▶ TASK
Each line of the material must be repeated precisely, with the pictures left out.

Segment Start: GIVEN RECORDS

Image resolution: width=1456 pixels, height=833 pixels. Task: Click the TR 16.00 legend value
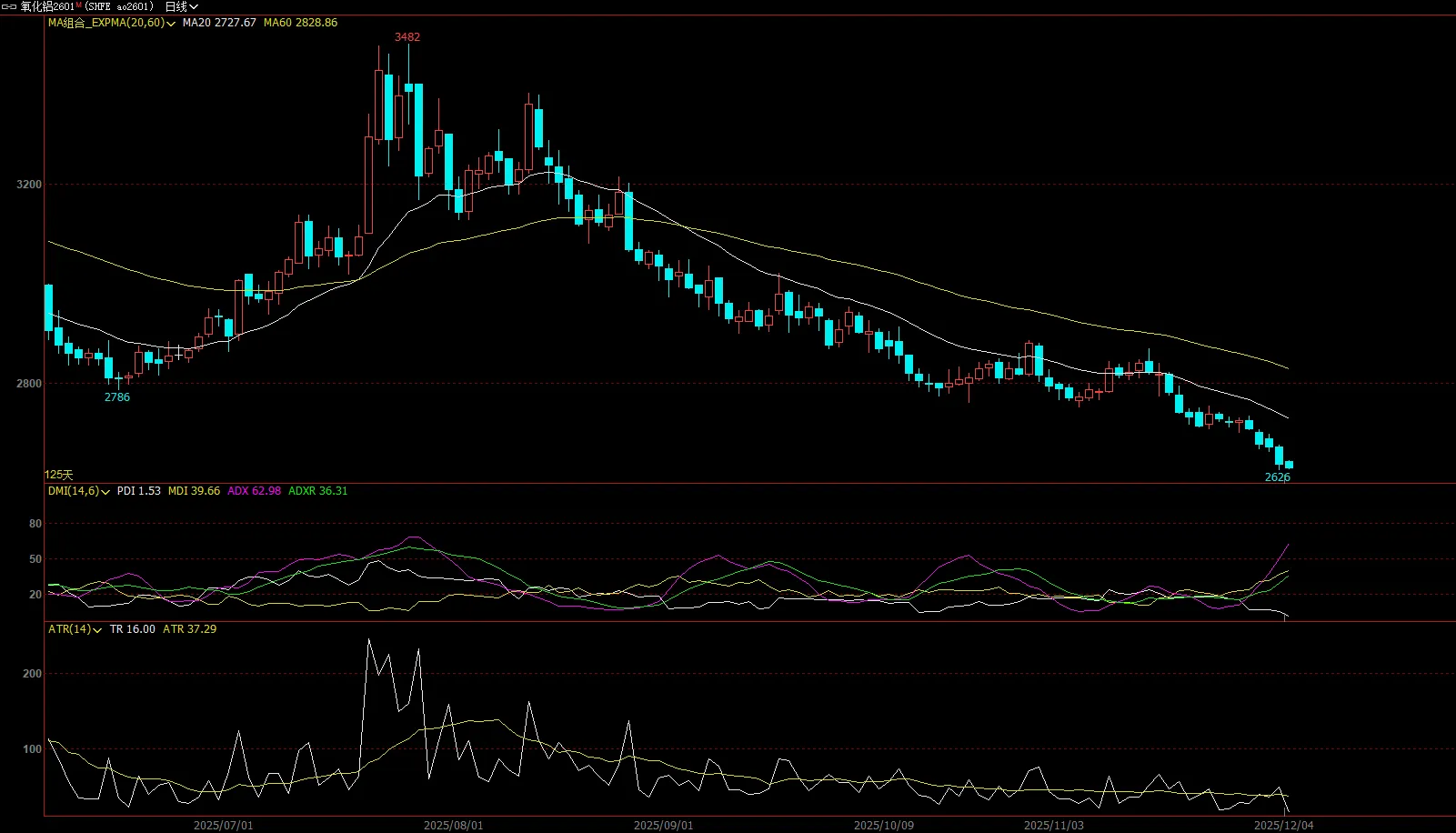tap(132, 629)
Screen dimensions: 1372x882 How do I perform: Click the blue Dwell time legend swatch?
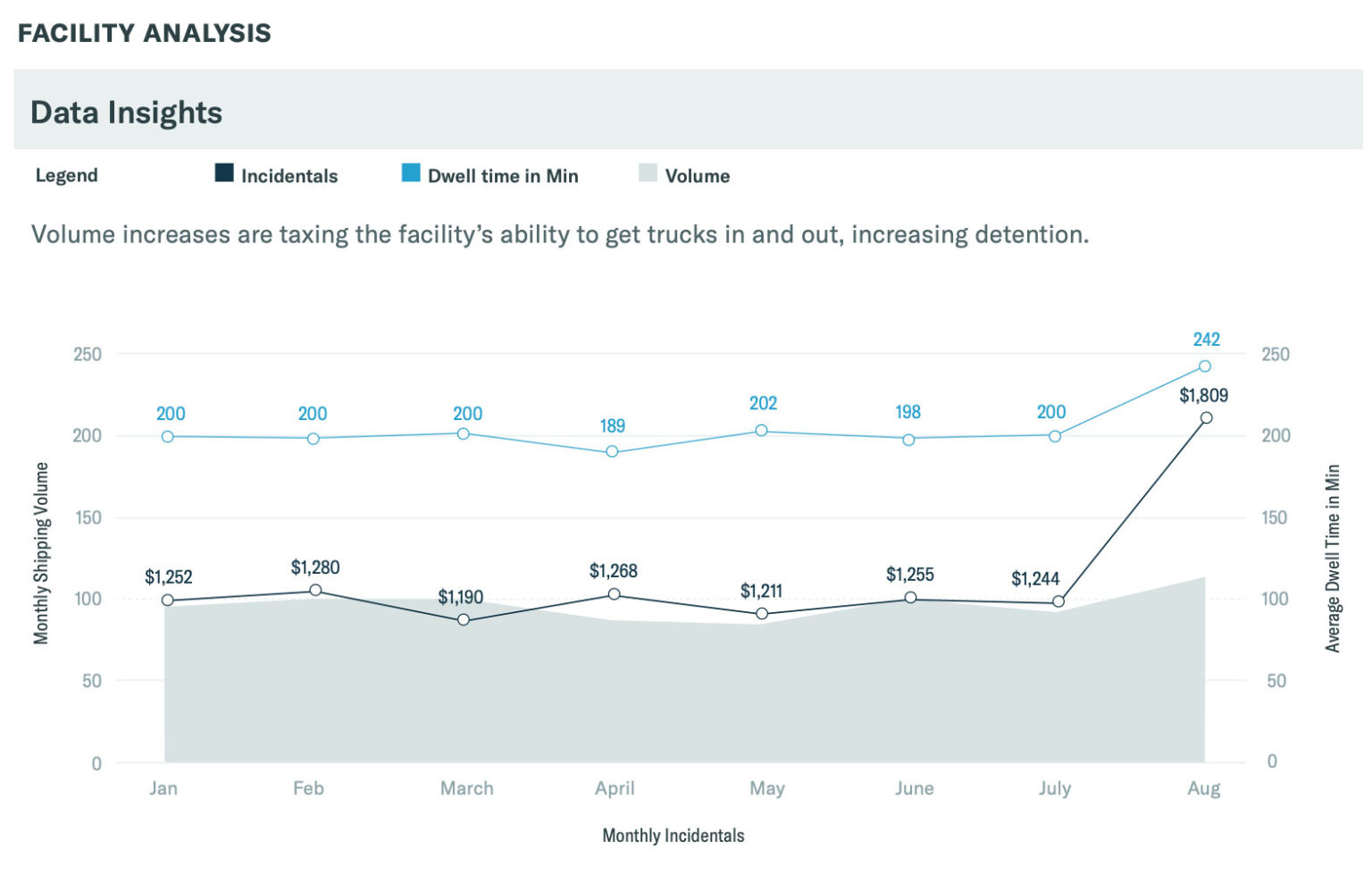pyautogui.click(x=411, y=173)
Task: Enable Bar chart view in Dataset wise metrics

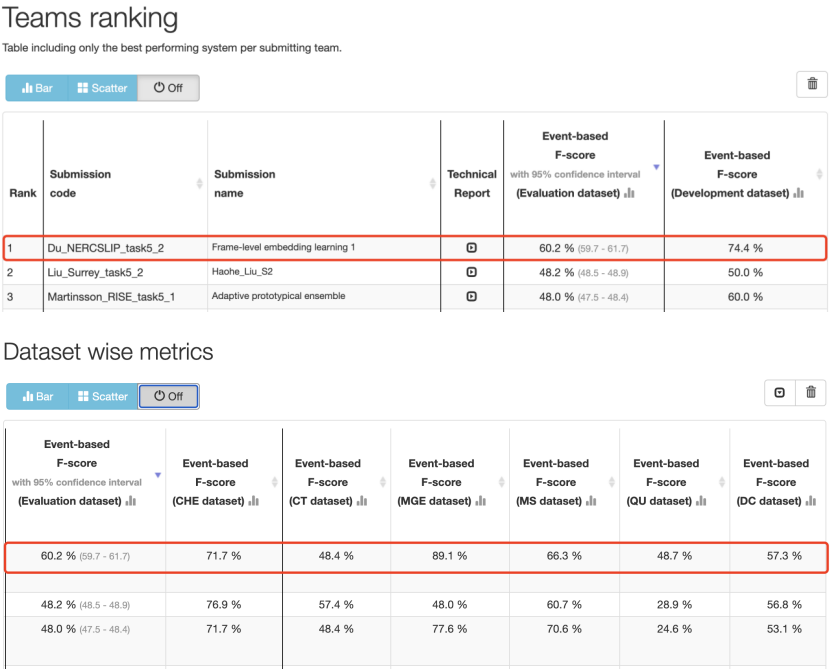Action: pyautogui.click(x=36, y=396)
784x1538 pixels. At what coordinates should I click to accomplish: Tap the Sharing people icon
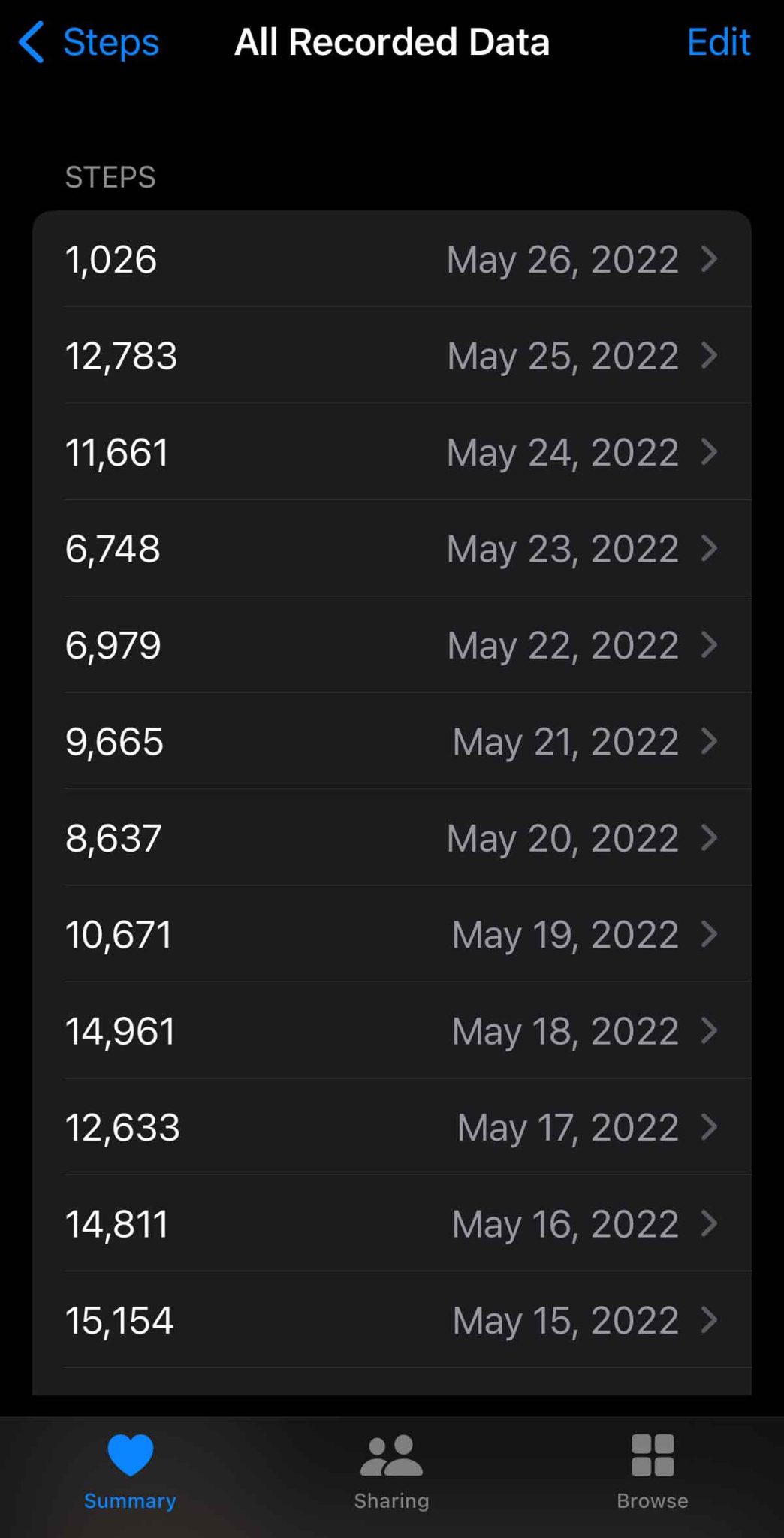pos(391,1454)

Segment End: GIVEN RECORDS

▶ RESULT
Image resolution: width=1456 pixels, height=833 pixels. Task: Click the TR 16.00 legend value
tap(132, 629)
Screen dimensions: 1372x882 How do I perform: Click the blue Dwell time legend swatch?
pyautogui.click(x=411, y=173)
Task: Enable Bar chart view in Dataset wise metrics

Action: pyautogui.click(x=36, y=396)
784x1538 pixels. At what coordinates should I click to accomplish: Tap the Sharing people icon
pos(391,1454)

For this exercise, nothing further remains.